Section 5.2 Trigonometric Functions
Consider the point \(P\) = (\(x,y\)) where the angle of measure \(\theta\) intersects the unit circle. We use the coordinates \(x\) and \(y\) of this point to define six trigonometric functions of \(\theta\text{.}\)
We define the cosine of \(\theta\) to be the \(x\)-coordinate of this point and the sine of \(\theta\) to be the \(y\)-coordinate of this point. We use the abbreviations \(\cos\) for cosine and \(\sin\) for sine. Thus,
\begin{equation*}
\cos\theta= x \text{ and } \sin\theta=y.
\end{equation*}
Notice that the \(x\) and \(y\) coordinates of all points on the unit circle lie somewhere between \(-1\) and \(1\text{.}\) Thus,
\begin{equation*}
-1\leq \cos \theta\leq1 \text{ and } -1\leq \sin \theta\leq1
\end{equation*}
no matter what \(\theta\) is.
We can use geometry to determine \(\sin\left(\frac{\pi}{4}\right)\) and \(\cos\left(\frac{\pi}{4}\right)\text{.}\) Since \(\frac{\pi}{4}\) radians equals \(45^\circ\text{,}\) consdier a \(45^\circ-45^\circ-90^\circ\) triangle with a hypotenuse of length 1. Such a triangle must have legs each of length \(\frac{1}{\sqrt{2}}\text{.}\)
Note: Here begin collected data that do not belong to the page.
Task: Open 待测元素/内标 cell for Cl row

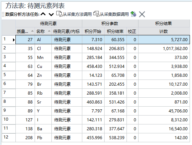Action: point(67,49)
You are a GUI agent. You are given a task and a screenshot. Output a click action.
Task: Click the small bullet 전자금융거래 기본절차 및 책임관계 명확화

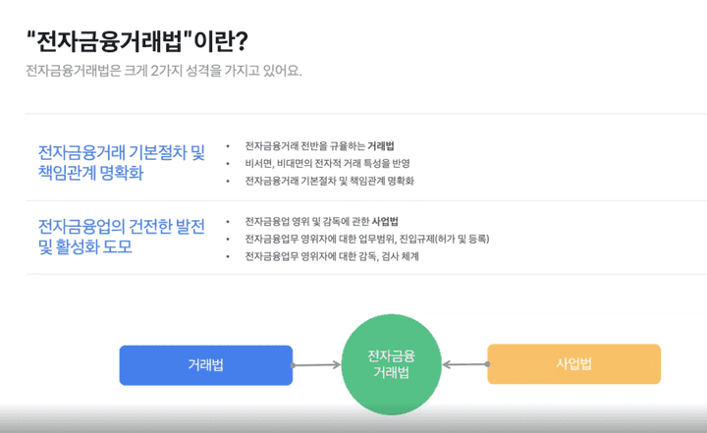(x=329, y=181)
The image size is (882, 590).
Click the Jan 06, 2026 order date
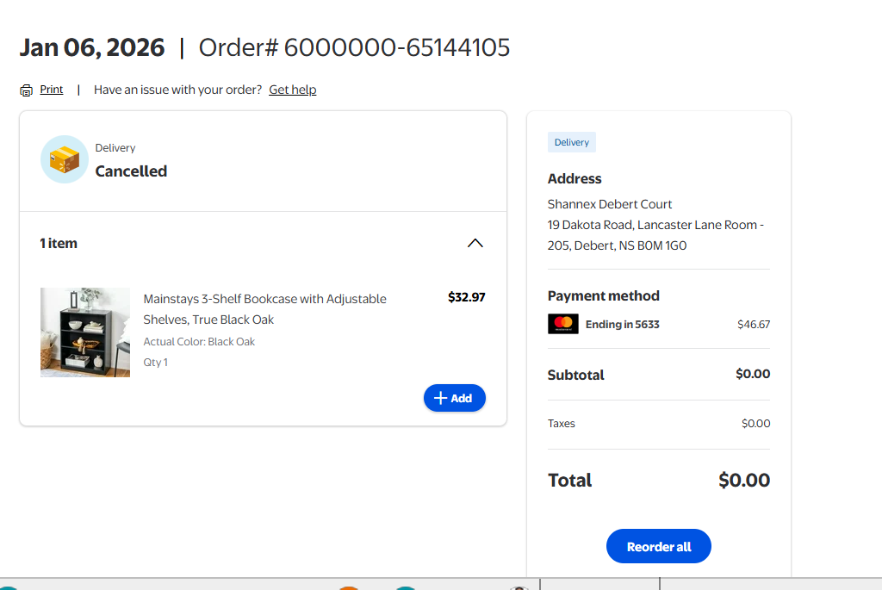pos(92,47)
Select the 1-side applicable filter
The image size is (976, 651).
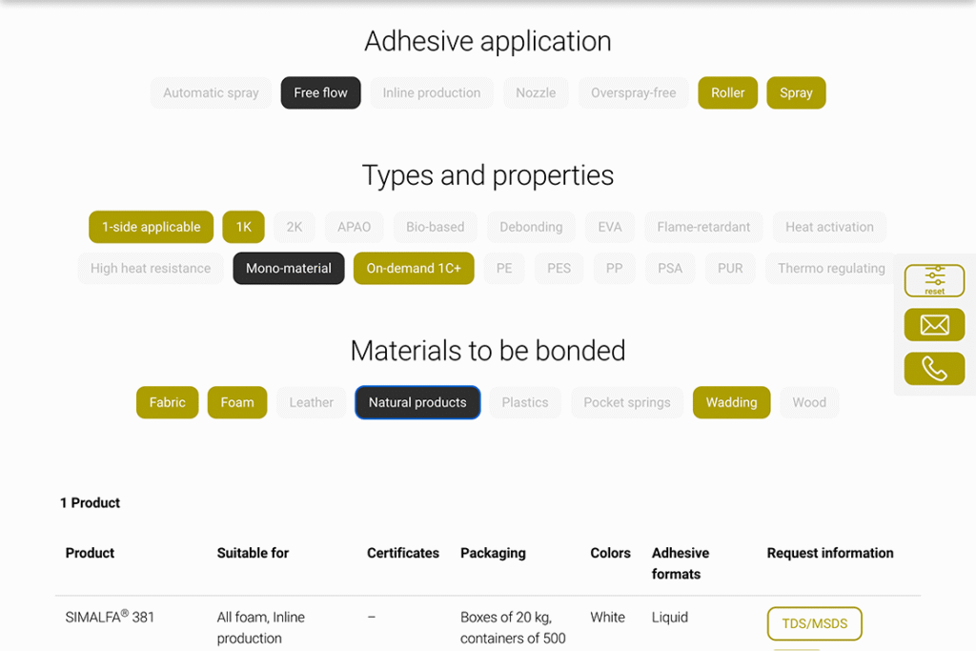(x=151, y=227)
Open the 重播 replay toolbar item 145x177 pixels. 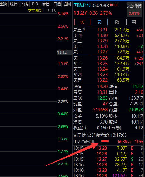(x=3, y=4)
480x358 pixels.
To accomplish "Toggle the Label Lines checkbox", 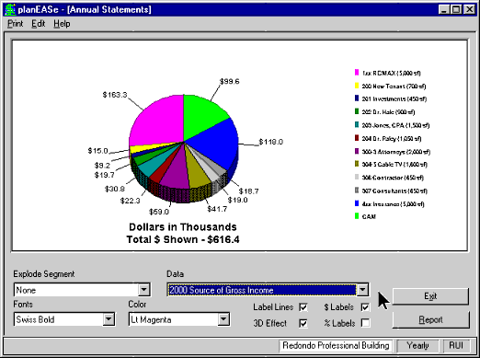I will (x=303, y=307).
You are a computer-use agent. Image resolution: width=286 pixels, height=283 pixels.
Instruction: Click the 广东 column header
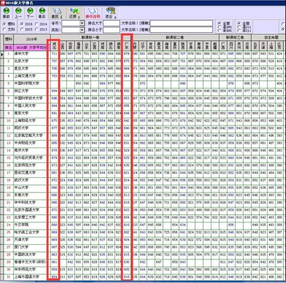(x=127, y=46)
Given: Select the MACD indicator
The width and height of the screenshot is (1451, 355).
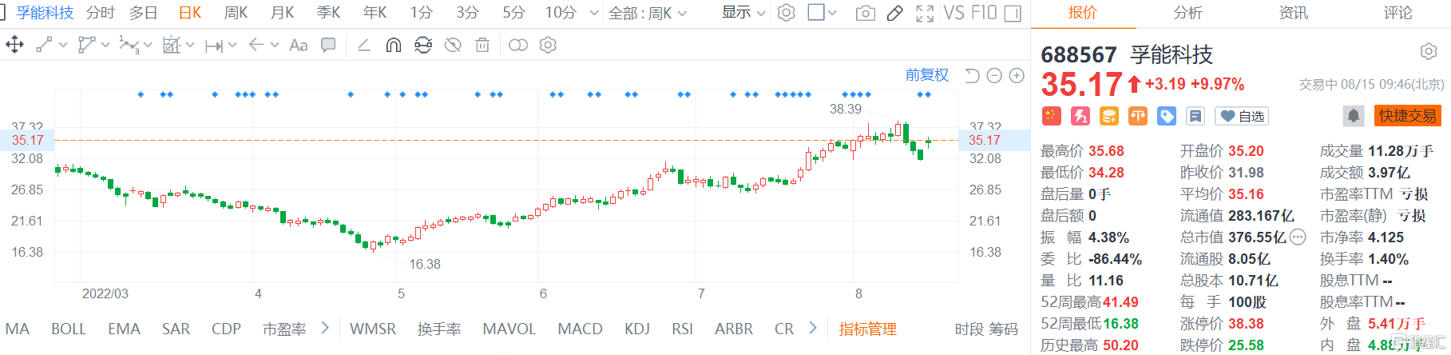Looking at the screenshot, I should [580, 329].

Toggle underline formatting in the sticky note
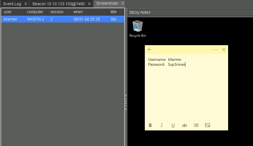coord(173,125)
By moving this triangle into the unit circle and remembering that \(45^\circ\) equals \(\frac{\pi}{4}\) radians, we find that the corresponding point on the unit circle has \((x,y)\)-coordinates \(\left(\frac{1}{\sqrt{2}}, \frac{1}{\sqrt{2}}\right)\text{.}\)
Thus
\begin{equation*}
\sin\frac{\pi}{4} = y = \frac{1}{\sqrt{2}} \text{ and } \cos\frac{\pi}{4}=x=\frac{1}{\sqrt{2}}\text{.}
\end{equation*}
We can find \(\sin\frac{\pi}{3}\text{,}\) \(\cos\frac{\pi}{3}\text{,}\) \(\sin\frac{\pi}{6}\text{,}\) and \(\cos\frac{\pi}{6}\) in a similar fashion by noting \(\frac{\pi}{3}\) radians equals \(60^\circ\) and \(\frac{\pi}{6}\) radians equals \(30^\circ\text{.}\) A \(30^\circ-60^\circ-90^\circ\) triangle with a hypotenuse of length 1 gives us the information we need.
Thus
\begin{equation*}
\sin\frac{\pi}{6}=\frac{1}{2} \text{ and } \cos\frac{\pi}{6}= \frac{\sqrt{3}}{2}\text{.}
\end{equation*}
and
\begin{equation*}
\sin\frac{\pi}{3}=\frac{\sqrt{3}}{2} \text{ and } \cos\frac{\pi}{3}=\frac{1}{2}
\end{equation*}
In calculus, we measure angles in radians, and we often use the trig values we just found, so it will be helpful to memorize the “enhanced” unit circle in Figure 5.2.7
Four other trigonometric functions are defined using sine and consine. They are the secant (\(\sec\)), cosecant (\(\csc\)), tangent (\(\tan\)), and cotangent (\(\cot\)) trigonometric functions, defined as follows.
\begin{align*}
\sec\theta = \frac{1}{\cos\theta} \amp \text{ , } \amp \csc\theta = \frac{1}{\sin\theta}\\
\tan\theta = \frac{\sin\theta}{\cos\theta} \amp \text{ , } \amp \cot\theta = \frac{\cos\theta}{\sin\theta}
\end{align*}
Since \(\cos\theta\) and \(\sin\theta\) are \(0\) for some values of \(\theta\text{,}\) the trig functions \(\sec\theta\text{,}\) \(\csc\theta\text{,}\) \(\tan\theta\text{,}\) and \(\cot\theta\) are undefined for some values of \(\theta\text{.}\) For more information, see the graphs of the trig functions at the end of this section.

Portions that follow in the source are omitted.